Because “And then she died” is never going to hold us back.
Here is the thing – listen again to the scripture she picked.
Psalm 121 – Where are goings out and our comings in are always marked by the presence of God. We might forget it. We night not even believe it half the time – but God is with us no matter what. And we are invited to look at the horizon, wherever it rests, and wherever we are – to call upon God as our keeper and helper. Thank you Barbara for reminding us. Wow. What a witness.
“And then she died” is not an end or an emptiness or a loss from which we must cope, but a place, like all other places where God sees us through – even when we least expect it.

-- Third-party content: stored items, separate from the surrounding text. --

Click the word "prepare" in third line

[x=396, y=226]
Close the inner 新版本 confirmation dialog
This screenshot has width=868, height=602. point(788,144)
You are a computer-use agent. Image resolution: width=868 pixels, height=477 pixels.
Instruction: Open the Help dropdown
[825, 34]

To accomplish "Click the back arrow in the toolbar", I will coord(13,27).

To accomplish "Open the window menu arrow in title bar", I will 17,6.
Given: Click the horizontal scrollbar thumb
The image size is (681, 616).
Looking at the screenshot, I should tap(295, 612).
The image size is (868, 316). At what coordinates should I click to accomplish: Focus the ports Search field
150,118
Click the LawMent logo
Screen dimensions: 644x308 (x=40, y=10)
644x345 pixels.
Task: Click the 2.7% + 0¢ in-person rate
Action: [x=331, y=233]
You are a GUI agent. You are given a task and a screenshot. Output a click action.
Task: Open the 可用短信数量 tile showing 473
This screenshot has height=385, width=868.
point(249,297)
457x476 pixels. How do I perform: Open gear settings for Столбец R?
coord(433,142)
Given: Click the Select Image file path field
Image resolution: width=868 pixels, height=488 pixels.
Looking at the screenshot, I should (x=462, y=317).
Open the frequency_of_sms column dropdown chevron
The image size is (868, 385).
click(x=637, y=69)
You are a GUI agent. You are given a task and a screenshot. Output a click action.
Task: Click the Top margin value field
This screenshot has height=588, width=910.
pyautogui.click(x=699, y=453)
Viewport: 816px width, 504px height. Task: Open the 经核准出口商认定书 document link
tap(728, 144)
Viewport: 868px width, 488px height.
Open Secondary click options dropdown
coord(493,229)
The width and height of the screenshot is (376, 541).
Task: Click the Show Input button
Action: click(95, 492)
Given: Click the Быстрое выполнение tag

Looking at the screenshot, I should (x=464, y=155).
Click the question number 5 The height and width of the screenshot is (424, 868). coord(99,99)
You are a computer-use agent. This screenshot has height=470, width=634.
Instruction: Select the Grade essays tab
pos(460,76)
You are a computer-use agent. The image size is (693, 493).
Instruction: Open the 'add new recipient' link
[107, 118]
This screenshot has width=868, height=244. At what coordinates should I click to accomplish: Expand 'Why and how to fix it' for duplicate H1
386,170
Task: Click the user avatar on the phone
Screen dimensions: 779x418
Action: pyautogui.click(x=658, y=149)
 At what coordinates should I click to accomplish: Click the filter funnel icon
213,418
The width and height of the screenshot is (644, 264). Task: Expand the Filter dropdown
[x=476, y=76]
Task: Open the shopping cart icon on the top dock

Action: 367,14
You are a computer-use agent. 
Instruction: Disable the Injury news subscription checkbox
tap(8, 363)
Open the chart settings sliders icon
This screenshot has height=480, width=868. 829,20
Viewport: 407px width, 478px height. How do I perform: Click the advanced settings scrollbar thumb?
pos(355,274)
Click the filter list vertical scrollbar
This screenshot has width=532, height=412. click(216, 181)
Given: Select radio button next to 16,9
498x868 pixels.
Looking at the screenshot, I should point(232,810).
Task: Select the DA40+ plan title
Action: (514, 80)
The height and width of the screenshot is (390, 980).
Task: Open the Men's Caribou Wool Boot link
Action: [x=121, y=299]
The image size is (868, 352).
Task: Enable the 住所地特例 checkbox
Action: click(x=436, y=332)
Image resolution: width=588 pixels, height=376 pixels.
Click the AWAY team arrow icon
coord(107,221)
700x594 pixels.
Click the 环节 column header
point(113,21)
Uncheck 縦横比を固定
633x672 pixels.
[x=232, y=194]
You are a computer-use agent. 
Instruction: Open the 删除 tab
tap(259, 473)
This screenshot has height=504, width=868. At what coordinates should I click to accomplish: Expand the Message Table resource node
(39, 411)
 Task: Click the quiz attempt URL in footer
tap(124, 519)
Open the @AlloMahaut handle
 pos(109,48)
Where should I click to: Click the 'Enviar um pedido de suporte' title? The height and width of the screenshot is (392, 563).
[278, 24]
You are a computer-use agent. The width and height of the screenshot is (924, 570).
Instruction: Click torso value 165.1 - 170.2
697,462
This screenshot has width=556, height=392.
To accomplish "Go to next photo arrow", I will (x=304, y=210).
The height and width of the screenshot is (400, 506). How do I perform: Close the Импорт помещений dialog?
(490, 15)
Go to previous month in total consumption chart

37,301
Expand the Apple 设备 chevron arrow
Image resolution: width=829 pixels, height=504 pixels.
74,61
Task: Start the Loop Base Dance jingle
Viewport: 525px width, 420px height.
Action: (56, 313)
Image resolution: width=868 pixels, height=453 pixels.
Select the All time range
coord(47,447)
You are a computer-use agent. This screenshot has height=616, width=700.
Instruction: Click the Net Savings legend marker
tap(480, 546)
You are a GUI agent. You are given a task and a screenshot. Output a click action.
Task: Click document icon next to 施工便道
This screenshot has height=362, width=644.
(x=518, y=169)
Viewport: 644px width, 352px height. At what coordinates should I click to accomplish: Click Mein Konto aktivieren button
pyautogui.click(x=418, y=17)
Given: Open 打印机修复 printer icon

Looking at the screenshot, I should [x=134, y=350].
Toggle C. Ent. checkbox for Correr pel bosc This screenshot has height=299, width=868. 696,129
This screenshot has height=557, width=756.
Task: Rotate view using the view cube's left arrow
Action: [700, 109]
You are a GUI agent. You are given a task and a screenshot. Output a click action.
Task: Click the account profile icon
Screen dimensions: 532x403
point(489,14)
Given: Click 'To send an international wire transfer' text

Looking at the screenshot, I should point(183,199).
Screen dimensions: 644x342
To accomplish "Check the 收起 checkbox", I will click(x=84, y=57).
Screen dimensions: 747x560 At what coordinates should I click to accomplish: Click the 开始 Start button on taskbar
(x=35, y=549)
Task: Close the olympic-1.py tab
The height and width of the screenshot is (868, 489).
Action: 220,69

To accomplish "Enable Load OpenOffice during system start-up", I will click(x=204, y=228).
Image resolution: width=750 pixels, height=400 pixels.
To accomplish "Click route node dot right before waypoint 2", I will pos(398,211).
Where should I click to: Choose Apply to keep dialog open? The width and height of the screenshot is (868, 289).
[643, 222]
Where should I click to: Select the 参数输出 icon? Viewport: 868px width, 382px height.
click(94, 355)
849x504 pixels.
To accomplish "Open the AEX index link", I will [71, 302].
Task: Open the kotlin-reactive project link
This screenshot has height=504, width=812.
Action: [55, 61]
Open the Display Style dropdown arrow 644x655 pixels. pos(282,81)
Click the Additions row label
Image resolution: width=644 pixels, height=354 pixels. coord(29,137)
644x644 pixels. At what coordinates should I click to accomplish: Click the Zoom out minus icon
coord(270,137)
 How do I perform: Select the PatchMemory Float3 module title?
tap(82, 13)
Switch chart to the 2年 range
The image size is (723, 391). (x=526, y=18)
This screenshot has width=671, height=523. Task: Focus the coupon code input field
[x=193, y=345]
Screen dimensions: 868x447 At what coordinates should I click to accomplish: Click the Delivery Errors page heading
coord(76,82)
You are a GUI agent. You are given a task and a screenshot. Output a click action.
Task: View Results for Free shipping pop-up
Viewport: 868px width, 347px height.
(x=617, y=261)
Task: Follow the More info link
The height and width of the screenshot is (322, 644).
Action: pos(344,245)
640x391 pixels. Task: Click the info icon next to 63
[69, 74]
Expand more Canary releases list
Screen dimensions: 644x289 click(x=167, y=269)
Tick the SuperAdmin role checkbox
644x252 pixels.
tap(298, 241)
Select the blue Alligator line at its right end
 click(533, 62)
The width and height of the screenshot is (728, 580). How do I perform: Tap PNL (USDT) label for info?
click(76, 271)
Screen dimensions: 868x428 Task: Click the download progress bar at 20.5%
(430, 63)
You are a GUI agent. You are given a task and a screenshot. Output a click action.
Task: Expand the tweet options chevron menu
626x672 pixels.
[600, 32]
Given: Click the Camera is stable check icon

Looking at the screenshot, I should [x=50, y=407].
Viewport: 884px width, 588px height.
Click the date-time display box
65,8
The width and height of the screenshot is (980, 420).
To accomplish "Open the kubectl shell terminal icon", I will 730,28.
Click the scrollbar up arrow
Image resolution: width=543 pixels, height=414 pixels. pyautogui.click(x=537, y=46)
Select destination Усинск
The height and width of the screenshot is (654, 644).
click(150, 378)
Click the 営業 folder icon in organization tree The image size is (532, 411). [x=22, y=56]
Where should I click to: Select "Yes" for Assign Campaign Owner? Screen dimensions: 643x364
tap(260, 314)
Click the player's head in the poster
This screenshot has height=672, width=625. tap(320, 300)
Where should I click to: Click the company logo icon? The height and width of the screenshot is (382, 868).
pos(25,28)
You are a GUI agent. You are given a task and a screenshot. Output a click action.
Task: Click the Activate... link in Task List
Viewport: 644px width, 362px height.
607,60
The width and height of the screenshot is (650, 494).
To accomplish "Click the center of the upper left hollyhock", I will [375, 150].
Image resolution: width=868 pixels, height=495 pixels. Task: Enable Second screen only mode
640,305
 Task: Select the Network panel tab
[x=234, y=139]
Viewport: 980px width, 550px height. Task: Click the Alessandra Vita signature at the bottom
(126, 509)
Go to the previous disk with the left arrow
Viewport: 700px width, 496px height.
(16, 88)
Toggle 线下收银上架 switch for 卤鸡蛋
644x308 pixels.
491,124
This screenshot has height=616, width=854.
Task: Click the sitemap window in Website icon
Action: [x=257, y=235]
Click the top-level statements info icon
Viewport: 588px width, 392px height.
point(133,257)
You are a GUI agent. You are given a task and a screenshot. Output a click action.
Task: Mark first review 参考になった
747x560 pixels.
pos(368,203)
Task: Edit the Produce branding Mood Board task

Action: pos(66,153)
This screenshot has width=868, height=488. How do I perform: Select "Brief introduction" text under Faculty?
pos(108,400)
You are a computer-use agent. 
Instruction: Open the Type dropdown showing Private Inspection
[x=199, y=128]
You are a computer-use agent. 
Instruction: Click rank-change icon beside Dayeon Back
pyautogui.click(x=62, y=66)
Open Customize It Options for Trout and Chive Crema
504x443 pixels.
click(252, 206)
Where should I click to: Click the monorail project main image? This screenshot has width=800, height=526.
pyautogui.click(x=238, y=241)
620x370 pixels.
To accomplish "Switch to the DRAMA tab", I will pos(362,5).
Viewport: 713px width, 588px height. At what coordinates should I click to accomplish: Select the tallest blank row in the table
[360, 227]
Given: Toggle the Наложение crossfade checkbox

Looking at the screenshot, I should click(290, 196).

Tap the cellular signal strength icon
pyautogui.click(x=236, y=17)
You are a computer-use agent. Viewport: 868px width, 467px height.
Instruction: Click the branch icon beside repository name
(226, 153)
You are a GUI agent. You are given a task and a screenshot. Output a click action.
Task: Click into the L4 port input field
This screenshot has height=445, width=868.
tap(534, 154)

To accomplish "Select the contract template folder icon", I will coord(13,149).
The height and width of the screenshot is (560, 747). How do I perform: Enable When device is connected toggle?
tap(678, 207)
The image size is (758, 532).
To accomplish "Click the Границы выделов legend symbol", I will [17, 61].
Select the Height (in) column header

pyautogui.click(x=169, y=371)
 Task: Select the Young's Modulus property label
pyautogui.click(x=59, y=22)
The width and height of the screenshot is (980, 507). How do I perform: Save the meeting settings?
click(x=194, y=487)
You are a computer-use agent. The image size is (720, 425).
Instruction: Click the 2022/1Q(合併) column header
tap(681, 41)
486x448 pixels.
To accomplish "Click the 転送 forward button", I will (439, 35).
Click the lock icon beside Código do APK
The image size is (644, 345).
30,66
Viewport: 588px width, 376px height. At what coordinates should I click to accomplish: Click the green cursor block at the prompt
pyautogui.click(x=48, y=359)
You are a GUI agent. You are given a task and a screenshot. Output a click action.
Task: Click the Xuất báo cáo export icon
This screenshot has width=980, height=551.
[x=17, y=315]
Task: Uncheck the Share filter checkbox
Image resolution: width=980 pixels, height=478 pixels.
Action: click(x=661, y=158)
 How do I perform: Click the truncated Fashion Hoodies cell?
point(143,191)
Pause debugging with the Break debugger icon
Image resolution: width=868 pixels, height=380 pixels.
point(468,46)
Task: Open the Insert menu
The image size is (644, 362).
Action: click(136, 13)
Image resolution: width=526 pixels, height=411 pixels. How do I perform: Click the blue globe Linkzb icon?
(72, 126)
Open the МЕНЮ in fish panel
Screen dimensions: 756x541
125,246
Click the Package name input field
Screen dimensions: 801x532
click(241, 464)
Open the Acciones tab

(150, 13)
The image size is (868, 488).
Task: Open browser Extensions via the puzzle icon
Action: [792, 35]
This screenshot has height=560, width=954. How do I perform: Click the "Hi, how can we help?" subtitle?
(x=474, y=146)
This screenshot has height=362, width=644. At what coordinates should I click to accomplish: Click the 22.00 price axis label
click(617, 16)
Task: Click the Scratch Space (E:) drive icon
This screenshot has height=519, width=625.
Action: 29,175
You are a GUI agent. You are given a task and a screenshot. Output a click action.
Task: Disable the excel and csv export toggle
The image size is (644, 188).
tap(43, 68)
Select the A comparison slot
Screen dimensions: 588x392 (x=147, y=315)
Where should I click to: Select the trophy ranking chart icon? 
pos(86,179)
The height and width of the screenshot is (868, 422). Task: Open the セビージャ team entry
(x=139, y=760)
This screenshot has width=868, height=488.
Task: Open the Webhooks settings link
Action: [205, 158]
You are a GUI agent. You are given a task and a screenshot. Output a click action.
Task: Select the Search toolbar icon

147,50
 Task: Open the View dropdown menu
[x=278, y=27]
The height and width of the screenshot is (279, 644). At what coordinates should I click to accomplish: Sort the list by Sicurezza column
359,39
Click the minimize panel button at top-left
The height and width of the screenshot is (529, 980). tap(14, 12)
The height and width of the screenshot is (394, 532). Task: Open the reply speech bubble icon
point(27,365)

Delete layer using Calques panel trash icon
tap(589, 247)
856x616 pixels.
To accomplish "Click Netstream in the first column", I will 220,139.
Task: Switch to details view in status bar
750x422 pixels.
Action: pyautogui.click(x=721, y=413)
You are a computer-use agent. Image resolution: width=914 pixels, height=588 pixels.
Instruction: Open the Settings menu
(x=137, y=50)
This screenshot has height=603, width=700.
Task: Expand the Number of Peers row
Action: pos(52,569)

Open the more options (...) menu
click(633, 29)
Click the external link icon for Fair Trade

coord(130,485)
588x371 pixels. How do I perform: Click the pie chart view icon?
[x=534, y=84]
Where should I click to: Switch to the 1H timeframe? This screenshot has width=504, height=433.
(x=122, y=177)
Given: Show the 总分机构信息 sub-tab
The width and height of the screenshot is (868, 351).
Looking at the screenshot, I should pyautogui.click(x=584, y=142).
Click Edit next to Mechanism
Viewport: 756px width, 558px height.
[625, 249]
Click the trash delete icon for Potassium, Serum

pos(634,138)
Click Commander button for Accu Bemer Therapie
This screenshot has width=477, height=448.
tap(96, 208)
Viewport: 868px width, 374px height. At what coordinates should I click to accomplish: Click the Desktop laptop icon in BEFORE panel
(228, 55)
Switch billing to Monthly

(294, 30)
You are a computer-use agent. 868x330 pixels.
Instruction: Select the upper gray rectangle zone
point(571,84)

Then there is Ecclesiastes 3 – and a time for everything. Yes, even a time for death. We run away from death so much in our culture that we hope it never catches us with us. But it will. It is the way of things. We can embrace it, as Barbara did – plan for it, as Barbara did, live within the time we are given as Barbara did, and simply give thanks for it, as Barbara did. Again to see God as our companion in life and what lies beyond it – as the good and created way of things we too can embrace. And in the midst of it all draw closer to those people and those things of value – like our families that we love and cherish, and a community of faith that gives us strength – to face the realities of a world that is often hopeless, cruel and unjust – and bring some inspiration, caring and peace – to those around us wherever we are.
And then there are these words of Jesus (from John 11)– “I am the resurrection and the life.” Easter hope. New life begins. Not just in the way we always conceive of it – at the time of our death; so that “and then she died” just becomes another trite phrase that gives us a ticket to heaven. No Jesus brings resurrection life to us, here now. So that as Barbara yes, sings triumphant with all the saints in light, but so we too sing with that same joy in the here and now – as if that Easter moment, our resurrection begins here today.
Don’t let, “And then she died” define you. Barbara gives us a much stronger and faithful witness. Grow into the risen life Jesus gives.
Think of how bold of a thing it is – to know the presence of God everywhere in your life; to know your time is growing short but that your will not be abandoned but held in love and embrace, and when putting your funeral together picking the verse that stares into the face of death and proclaims the words of Jesus, “I am the resurrection and the life.”
Wow. What a witness.
Let’s live into it and give thanks for the saints like Barbara who showed us the way. Let’s be bold enough to stand and sing and share some of her joy as we do.
So that at your own funerals (whenever they come) those gathered around us will not only say of us, “Then, we died.”
Rather, let them say of us, what we say of Barbara today. “Wow. What a witness!”